Comunidades se oponen a los megaproyectos

Comunidades se oponen a los megaproyectos

Debido a las afectaciones ambientales que se van a generar y que las consultas populares han carecido del involucramiento real con las personas, las comunidades originarias van a continuar la resistencia a los megaproyectos del Gobierno federal, particularmente con el Tren Maya y con el Eje Carretero Transversal, enfatizó Nicolás Gómez Velasco, integrante de la Red Ciudadana por el Cuidado de la Vida y la Madre Tierra en el Valle de Jovel, en San Cristóbal de Las Casas.

Entrevistado sobre el tema, comentó que en los últimos 10 años se agudizó la crisis con la devastación de las reservas naturales que tiene la entidad; no obstante, también creció la desigualdad entre la población que demanda servicios básicos.

De acuerdo con el decreto que emitió el Congreso de Chiapas, el Eje Carretero Transversal (que abarca desde Pijijiapan hasta Palenque) representa “la modernización de la infraestructura de nuestro estado, el impulso que definirá hacia el futuro el crecimiento económico de distintas regiones productivas, comunicando a las diversas cabeceras municipales y localidades”.

Con la aprobación, la autoridad podrá otorgar la concesión para el proyecto, esto a través de una invitación restringida para “diseñar, financiar, construir, usar, operar, explotar, aprovechar, conservar y mantener, incluyendo el derecho de vía y servicios auxiliares” en todos los tramos carreteros.

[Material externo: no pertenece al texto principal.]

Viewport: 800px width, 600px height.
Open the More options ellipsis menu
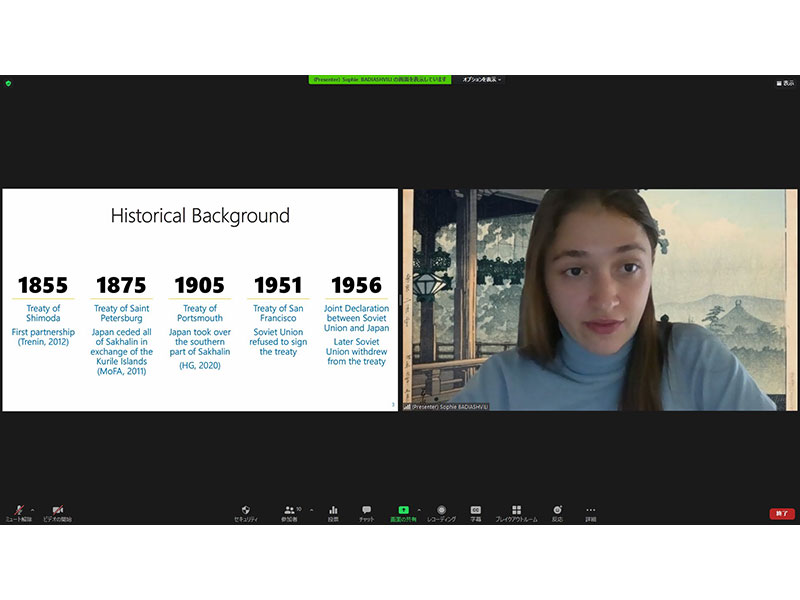[x=591, y=512]
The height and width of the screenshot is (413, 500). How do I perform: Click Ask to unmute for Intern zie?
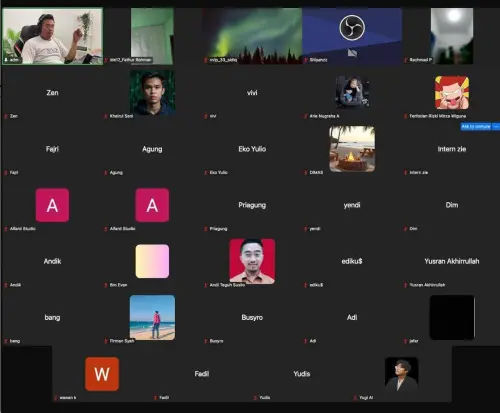point(476,127)
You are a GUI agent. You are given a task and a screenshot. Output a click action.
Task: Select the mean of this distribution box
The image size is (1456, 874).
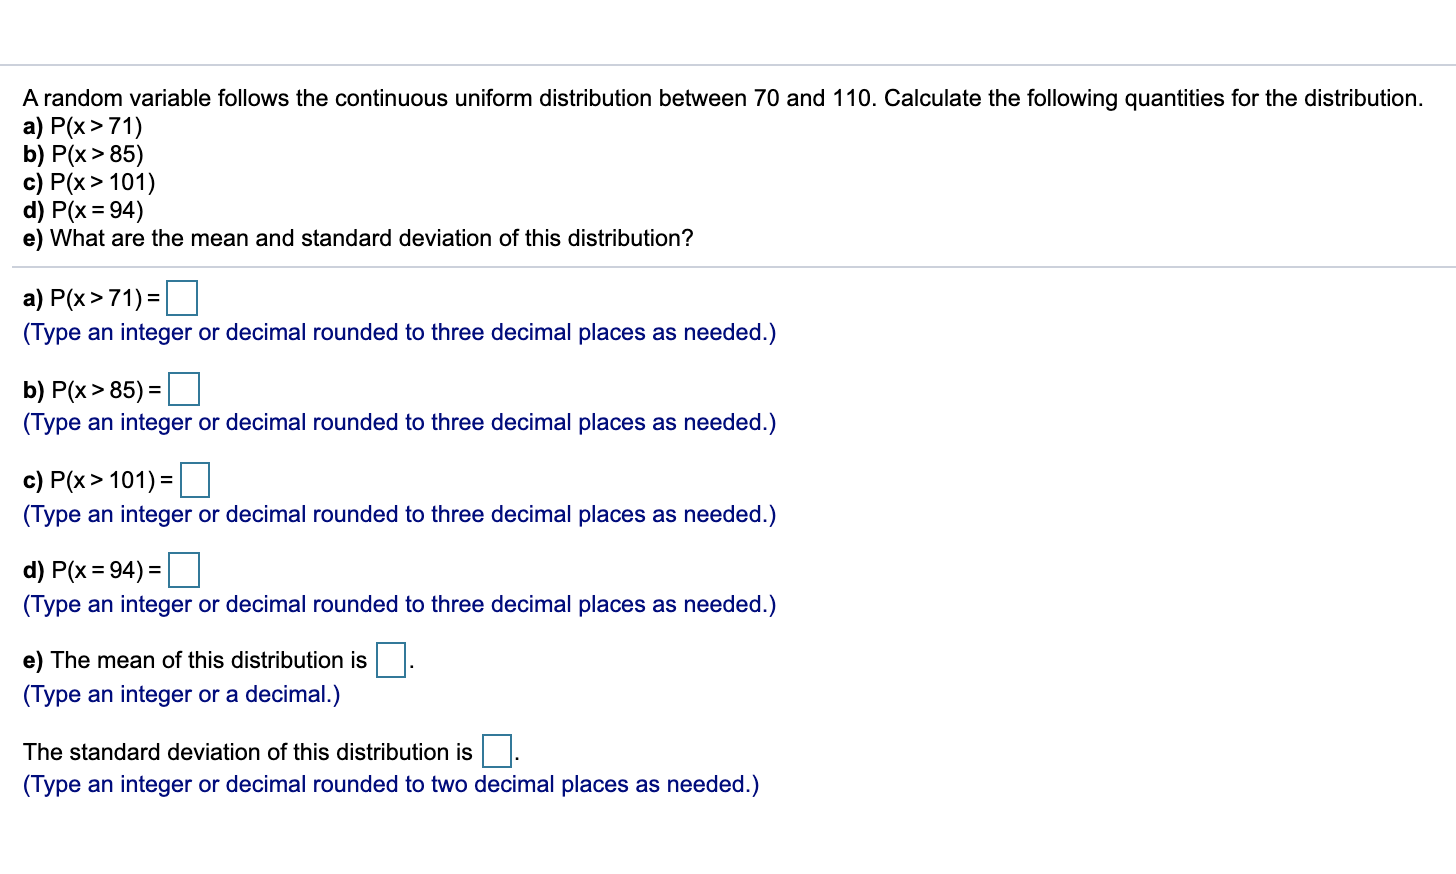pyautogui.click(x=391, y=660)
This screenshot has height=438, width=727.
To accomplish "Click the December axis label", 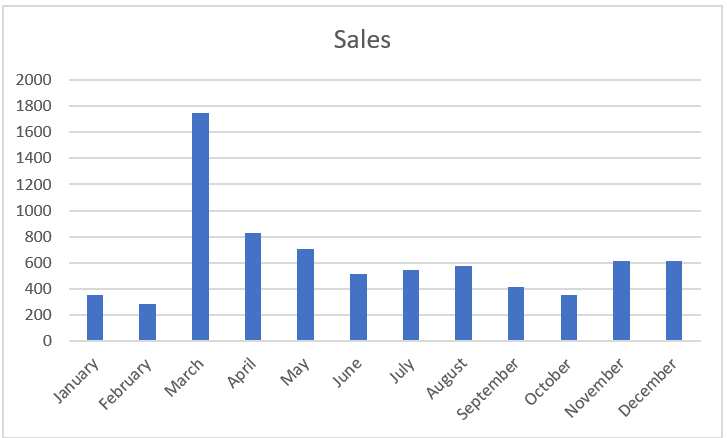I will [x=648, y=387].
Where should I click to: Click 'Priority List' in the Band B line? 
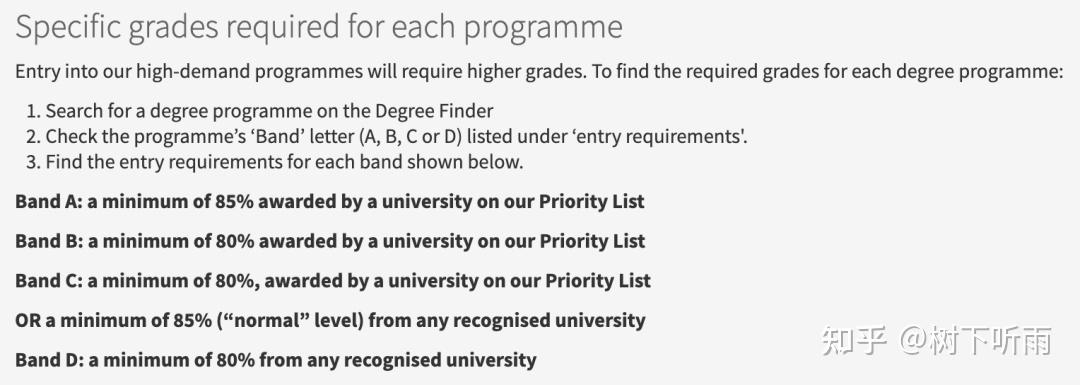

El Eje Carretero Transversal abarca la autopista Pijijiapan-Tuxtla Gutiérrez, (E.C. Libramiento Sur), la autopista Tuxtla Gutiérrez (E.C. Libramiento Sur), San Cristóbal de Las Casas (Rancho Nuevo) y la carretera de Las Culturas y Palenque.

Solo la tercera etapa, dijo, que involucra al menos a 10 municipios y que va de San Cristóbal a Palenque, registra 142 kilómetros de invasión, pero los pueblos originarios van a resistir a la implementación.

No obstante, en cuatro regiones de Chiapas (la zona Norte, Costa, Altos y Selva) las comunidades se están organizando para evitar la construcción de megaproyectos, de la extracción masiva de agua, de la destrucción de la fauna y flora y de la no continuidad de las mineras.

En el caso del Tren Maya, la estrategia contempla que en los próximos cuatro años se construyan mil 460 kilómetros de vías férreas con participación mixta. Abarcará desde Palenque hasta Cancún, sin embargo, ya se ganó un amparo y esto impide (temporalmente) la edificación.

Gómez Velasco enfatizó que los gobiernos están obligados a escuchar a las comunidades originarias pero sin simulaciones y, aclaró, no se oponen al desarrollo pero debe existir respetó a la naturaleza; las autoridades tienen que presentar el manifiesto de impacto ambiental, remarcó.

El pasado 17 de enero se llevó a cabo un foro en el municipio de Ocosingo, para defender el territorio y la Madre Tierra, debido a que los pueblos consideran que vienen proyectos que solo buscan la privatización de los recursos naturales.

Será el 22 de marzo de este año, en la celebración del Día Mundial del Agua, que bajará la población a informar como se están organizando para defender los ecosistemas, aunque en las zonas urbanas la petición no ha tenido eco.